Expliquer le choix des espèces et les stades de développement y afférents.
L’évaluation d’un nouveau vaccin antivariolique ne peut pas être prouvée chez l’homme par des études cliniques en raison de l’éradication de la variole. Pour évaluer l’efficacité d’un vaccin antivariolique à spectre large contre les OPXV, l’infection expérimentale par un virus de la famille du genre Orthopoxvirus dans un modèle mammifère est le seul moyen permettant d’évaluer la protection conférée par un vaccin à l’échelle d’un organisme entier. La souris est un modèle pertinent pour évaluer les réponses immunitaires et l’efficacité conférées des vaccins antivarioliques. En effet, celle-ci est sensible à l’infection par le virus cowpox, un orthopoxvirus, et récapitule certains signes cliniques et symptômes observés chez des patients infectés par le virus de la variole.
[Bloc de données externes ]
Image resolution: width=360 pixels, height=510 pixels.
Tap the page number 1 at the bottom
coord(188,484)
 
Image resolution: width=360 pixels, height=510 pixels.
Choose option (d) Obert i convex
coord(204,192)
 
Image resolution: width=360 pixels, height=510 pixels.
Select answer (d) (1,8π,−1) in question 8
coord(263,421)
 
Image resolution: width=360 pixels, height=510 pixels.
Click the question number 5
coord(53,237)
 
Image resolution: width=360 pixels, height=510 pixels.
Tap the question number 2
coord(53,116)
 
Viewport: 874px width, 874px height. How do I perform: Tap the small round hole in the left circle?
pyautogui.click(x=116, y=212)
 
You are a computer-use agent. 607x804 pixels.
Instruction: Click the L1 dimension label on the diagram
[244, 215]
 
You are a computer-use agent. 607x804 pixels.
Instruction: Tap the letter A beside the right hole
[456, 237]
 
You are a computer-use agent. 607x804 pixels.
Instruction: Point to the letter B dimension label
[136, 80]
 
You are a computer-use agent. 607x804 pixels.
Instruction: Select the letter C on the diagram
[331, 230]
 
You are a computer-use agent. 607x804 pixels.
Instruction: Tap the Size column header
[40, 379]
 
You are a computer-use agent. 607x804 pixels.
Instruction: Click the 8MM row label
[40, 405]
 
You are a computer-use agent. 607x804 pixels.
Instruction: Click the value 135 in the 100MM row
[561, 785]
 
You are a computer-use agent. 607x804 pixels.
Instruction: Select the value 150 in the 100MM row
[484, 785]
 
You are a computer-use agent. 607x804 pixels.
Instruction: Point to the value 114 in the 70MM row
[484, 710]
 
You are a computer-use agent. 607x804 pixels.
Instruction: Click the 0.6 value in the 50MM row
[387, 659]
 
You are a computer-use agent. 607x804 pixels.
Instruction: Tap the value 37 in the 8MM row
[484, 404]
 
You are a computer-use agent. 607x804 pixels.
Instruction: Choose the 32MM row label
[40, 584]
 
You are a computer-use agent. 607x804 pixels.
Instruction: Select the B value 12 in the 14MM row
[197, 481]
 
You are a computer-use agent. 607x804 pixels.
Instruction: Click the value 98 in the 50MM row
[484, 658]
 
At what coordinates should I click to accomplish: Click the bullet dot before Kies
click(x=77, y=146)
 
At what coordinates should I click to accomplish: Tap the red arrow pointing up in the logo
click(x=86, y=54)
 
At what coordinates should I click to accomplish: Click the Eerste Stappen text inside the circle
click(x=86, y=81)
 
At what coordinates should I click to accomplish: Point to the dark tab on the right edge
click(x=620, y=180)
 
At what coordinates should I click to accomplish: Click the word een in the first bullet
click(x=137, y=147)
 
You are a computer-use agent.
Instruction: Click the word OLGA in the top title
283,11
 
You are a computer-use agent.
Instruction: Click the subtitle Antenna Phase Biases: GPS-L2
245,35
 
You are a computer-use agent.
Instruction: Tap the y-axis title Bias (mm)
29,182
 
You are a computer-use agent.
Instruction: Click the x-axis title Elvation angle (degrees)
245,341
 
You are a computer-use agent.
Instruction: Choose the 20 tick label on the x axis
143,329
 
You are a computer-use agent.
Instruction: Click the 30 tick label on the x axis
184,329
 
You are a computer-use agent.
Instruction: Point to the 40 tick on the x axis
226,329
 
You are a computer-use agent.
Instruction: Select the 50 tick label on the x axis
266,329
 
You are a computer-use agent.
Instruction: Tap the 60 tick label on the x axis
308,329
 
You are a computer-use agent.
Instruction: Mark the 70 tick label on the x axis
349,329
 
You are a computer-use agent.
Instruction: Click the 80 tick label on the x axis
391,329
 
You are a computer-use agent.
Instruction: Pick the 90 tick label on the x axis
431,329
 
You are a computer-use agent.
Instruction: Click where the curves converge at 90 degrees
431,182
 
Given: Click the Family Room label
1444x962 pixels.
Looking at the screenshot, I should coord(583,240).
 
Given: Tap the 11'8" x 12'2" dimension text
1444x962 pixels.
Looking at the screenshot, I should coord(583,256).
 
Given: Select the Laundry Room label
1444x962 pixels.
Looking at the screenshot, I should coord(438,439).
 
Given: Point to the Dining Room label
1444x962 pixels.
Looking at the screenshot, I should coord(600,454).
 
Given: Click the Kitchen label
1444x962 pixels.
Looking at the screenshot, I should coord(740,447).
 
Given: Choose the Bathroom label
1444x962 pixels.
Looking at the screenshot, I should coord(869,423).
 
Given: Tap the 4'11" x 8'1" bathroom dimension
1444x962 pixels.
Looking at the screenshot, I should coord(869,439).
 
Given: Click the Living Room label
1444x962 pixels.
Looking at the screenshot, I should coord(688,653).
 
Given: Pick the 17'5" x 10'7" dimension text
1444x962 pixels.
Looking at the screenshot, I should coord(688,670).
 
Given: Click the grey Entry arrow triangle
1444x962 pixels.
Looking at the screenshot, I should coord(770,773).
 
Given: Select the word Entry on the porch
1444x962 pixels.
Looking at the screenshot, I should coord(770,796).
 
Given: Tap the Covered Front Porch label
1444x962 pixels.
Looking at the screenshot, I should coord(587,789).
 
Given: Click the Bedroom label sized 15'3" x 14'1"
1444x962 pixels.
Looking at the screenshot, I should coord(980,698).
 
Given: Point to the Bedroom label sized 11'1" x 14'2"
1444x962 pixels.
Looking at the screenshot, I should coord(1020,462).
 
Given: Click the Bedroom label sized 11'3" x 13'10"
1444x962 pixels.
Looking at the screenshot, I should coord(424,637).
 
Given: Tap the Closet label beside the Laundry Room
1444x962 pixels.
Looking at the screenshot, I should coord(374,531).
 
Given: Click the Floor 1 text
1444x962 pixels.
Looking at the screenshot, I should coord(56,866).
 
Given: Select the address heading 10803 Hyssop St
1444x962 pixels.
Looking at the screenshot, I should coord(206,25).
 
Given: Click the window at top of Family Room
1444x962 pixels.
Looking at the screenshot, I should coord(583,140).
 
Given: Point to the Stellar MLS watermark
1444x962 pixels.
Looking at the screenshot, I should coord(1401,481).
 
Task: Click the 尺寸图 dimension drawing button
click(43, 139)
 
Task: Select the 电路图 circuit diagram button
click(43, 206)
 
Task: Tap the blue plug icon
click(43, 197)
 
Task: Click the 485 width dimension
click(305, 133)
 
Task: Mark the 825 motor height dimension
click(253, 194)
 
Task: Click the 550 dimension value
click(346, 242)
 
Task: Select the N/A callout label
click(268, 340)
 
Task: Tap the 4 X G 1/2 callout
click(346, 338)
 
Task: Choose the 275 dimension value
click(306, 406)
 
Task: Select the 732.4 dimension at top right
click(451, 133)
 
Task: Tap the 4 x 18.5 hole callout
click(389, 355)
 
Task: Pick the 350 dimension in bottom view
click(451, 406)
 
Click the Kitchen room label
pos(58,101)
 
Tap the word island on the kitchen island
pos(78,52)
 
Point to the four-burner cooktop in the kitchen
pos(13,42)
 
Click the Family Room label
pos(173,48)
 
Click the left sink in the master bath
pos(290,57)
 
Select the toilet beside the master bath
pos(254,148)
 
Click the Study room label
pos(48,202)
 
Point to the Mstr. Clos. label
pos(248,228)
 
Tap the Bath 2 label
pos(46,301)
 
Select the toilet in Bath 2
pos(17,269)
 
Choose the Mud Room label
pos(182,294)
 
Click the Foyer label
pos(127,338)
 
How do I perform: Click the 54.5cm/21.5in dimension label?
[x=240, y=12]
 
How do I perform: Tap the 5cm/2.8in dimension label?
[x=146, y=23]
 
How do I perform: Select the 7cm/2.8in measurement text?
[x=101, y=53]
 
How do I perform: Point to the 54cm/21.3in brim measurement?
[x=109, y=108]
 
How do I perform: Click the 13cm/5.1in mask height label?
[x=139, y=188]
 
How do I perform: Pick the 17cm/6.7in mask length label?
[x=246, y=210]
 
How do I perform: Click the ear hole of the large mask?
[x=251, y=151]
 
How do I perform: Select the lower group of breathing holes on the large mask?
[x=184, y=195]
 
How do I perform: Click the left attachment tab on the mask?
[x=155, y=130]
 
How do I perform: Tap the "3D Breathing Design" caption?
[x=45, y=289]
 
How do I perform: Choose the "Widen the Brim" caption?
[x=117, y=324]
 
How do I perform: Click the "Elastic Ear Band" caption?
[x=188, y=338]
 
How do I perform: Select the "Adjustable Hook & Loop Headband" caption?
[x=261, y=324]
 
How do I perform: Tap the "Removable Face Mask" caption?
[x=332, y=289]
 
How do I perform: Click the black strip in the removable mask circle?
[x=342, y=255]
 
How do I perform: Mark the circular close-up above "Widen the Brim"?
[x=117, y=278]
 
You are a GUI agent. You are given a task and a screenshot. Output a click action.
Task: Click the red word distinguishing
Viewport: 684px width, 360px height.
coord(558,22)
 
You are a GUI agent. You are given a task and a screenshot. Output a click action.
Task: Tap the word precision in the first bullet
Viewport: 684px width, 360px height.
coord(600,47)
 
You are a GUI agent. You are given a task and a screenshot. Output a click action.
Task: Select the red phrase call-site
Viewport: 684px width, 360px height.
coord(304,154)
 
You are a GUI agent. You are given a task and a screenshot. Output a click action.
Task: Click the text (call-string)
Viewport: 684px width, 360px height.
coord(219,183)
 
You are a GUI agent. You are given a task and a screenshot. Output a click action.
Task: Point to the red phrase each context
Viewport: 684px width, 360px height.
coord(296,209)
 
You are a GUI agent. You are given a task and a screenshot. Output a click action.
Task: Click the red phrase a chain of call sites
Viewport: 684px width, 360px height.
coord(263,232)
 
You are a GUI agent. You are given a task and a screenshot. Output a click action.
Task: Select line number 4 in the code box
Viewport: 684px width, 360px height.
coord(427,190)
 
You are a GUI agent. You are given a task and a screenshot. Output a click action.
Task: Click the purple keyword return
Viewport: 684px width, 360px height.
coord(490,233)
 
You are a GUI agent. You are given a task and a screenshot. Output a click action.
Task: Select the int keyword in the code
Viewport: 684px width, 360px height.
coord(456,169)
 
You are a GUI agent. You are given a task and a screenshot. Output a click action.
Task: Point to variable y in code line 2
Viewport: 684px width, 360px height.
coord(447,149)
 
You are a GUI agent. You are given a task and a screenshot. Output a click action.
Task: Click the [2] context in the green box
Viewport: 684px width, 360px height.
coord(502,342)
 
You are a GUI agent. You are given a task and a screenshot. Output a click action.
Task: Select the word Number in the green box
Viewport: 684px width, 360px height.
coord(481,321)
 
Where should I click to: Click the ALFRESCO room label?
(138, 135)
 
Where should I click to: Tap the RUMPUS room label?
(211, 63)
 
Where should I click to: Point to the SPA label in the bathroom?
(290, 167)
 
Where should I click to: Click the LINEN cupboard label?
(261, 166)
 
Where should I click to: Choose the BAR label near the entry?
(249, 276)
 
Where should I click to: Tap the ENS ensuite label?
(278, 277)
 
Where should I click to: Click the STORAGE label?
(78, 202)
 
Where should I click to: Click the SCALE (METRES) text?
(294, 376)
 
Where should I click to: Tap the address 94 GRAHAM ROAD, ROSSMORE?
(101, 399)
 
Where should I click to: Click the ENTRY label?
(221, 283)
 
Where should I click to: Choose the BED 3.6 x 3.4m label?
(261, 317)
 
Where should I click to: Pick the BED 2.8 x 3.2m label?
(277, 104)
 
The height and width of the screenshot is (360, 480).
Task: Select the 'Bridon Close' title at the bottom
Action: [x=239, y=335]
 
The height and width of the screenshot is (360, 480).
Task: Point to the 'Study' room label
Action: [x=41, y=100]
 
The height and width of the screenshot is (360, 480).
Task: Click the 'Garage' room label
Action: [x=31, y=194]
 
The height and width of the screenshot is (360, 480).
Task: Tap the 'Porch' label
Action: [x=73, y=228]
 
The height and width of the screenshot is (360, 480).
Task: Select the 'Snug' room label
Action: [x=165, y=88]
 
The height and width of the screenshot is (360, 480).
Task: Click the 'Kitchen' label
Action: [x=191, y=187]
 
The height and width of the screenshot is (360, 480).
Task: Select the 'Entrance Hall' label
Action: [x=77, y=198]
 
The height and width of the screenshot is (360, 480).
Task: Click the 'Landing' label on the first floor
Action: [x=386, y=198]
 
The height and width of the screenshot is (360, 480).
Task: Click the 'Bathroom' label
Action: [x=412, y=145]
De plus, les réponses immunes spécifiques suite à l’infection par le virus cowpox par voie intranasal ont été caractérisées. Ainsi, le même modèle murin sera employé pour réaliser les essais dans ce projet. Les procédures de vaccination avec deux doses espacées de trois semaines sont longues, ce qui justifie de démarrer à un âge jeune, le vieillissement étant connu pour impacter la réponse immunitaire. Cependant, il est important d’attendre 6 semaines d’âge minimum pour avoir un système immunitaire mature chez la souris.